Over the years, Goodall-Witcher Healthcare has undergone numerous transformations and additions.

In 1972, Goodall-Witcher built a new hospital, and the clinic was moved west of downtown Clifton on Highway 219 near the hospital. Previously known as the Clifton Medical Clinic, the Goodall-Witcher Clinic in Clifton completed new construction in 2008, connecting the clinic to the hospital. In November 2014, Goodall-Witcher Healthcare acquired the medical clinic formerly known as The Medical Office of Dr.
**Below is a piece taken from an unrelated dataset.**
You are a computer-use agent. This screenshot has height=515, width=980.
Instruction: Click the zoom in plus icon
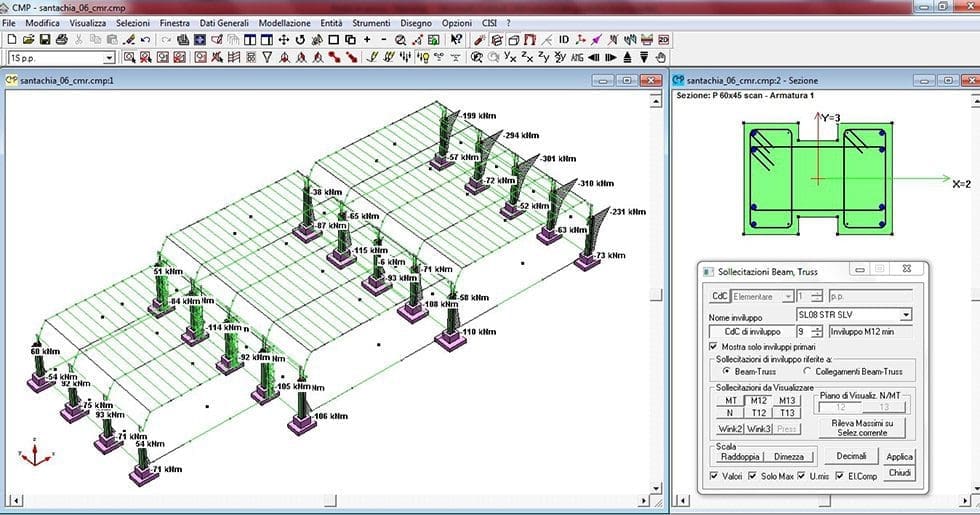coord(367,40)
Clay Pickering, DO, now known as the Goodall-Witcher Clinic in Whitney.

Additionally, the Goodall-Witcher Home Health Agency was established in 1984, the Goodall-Witcher Nursing Facility was opened on the bottom floor of the hospital in 1996, and the Goodall-Witcher Fitness and Wellness Center opened in 2011.
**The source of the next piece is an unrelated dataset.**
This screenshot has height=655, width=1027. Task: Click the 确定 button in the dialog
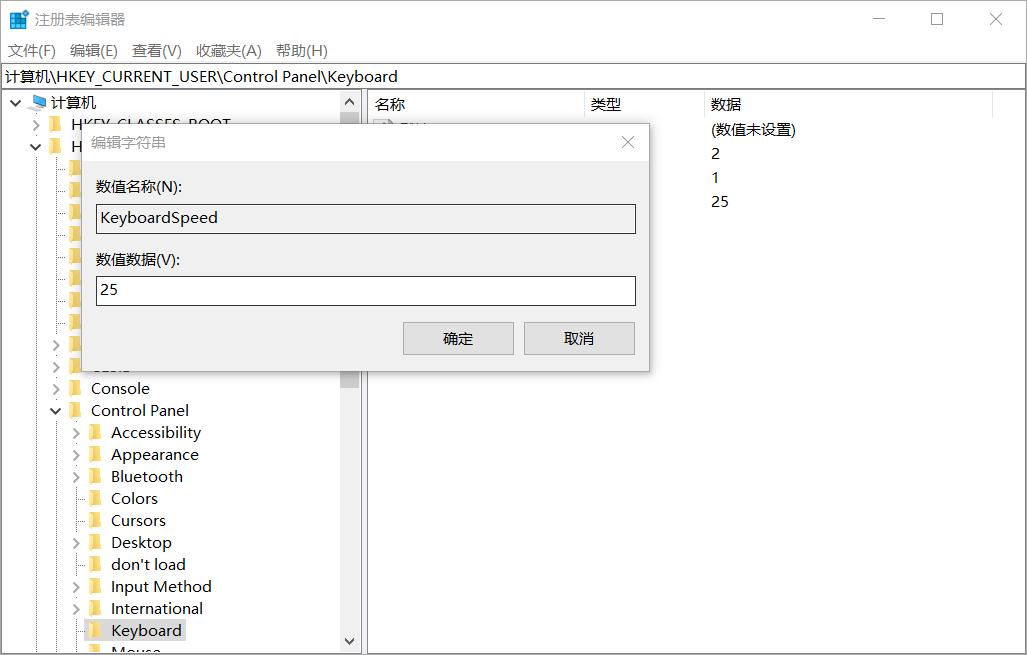(x=458, y=338)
Over the years, Goodall-Witcher Healthcare has developed extensive collaborative relationships with neighboring healthcare systems like Lutheran Sunset Ministries, Waco Cardiology Associates and Coryell Health, just to name a few.

Management-wise, the privately-owned hospital started by the Goodalls and Witchers was turned over in 1966 to a governing board of trustees charged with guiding the newly-formed private, not-for-profit foundation, which ultimately changed its name to Goodall-Witcher Healthcare Foundation in 1995 to more accurately reflect the broadened scope of care provided to the community.

In 2012, ownership changed from the Goodall-Witcher Healthcare Foundation to Goodall-Witcher Hospital Authority, a municipal hospital authority created through an ordinance of the City of Clifton.

Then in 2018, the Bosque County Hospital District — governed by a seven-member elected board — was created through a county-wide election.

Continuing his role as a leader among rural hospitals in Texas, Willmann was recently elected the TORCH board chairman. Willmann will serve a two-year term with a distinct purpose as TORCH pursues a mission to be the voice and principal advocate for the 157 rural and community hospitals in Texas and provide leadership in addressing the special needs and issues of these hospitals.

“I am very honored and proud to serve the members of TORCH,” Willmann said. “It has been a dream of mine ever since I attended my first TORCH Conference in the spring of 2007. I look forward to using the role as an advocate for rural healthcare as we move into these new uncharted waters and to further our mission.”

Willmann came to Clifton in 2012 with a bachelor degree in biomedical science and a Masters of Health Administration from Texas A&M after being CEO in Georgia. It proved to be homecoming for Willmann, born in the very hospital he leads and growing up in Clifton.

“In addition to the community we serve, I want to make sure there’s high-quality care for my family — my wife, sons, mom, dad, grandmother," Willmann said. "I have lots of family here. And my motivation is also to make sure this place has a future, so I can continue to have the opportunity to work here. I love what I do. I have a solid board. I’m living a dream.”